[[ Records provided, beginning ]]
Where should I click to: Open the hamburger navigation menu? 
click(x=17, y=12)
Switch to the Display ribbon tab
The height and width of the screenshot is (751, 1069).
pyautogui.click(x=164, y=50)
[[ Records provided, end ]]
◆ **Exercise description**
Repeat all of the data shown above, exactly as it appears.

◆ **Task solution**
Where should I click to: Open the hamburger navigation menu? 
click(x=17, y=12)
Switch to the Display ribbon tab
The height and width of the screenshot is (751, 1069).
pyautogui.click(x=164, y=50)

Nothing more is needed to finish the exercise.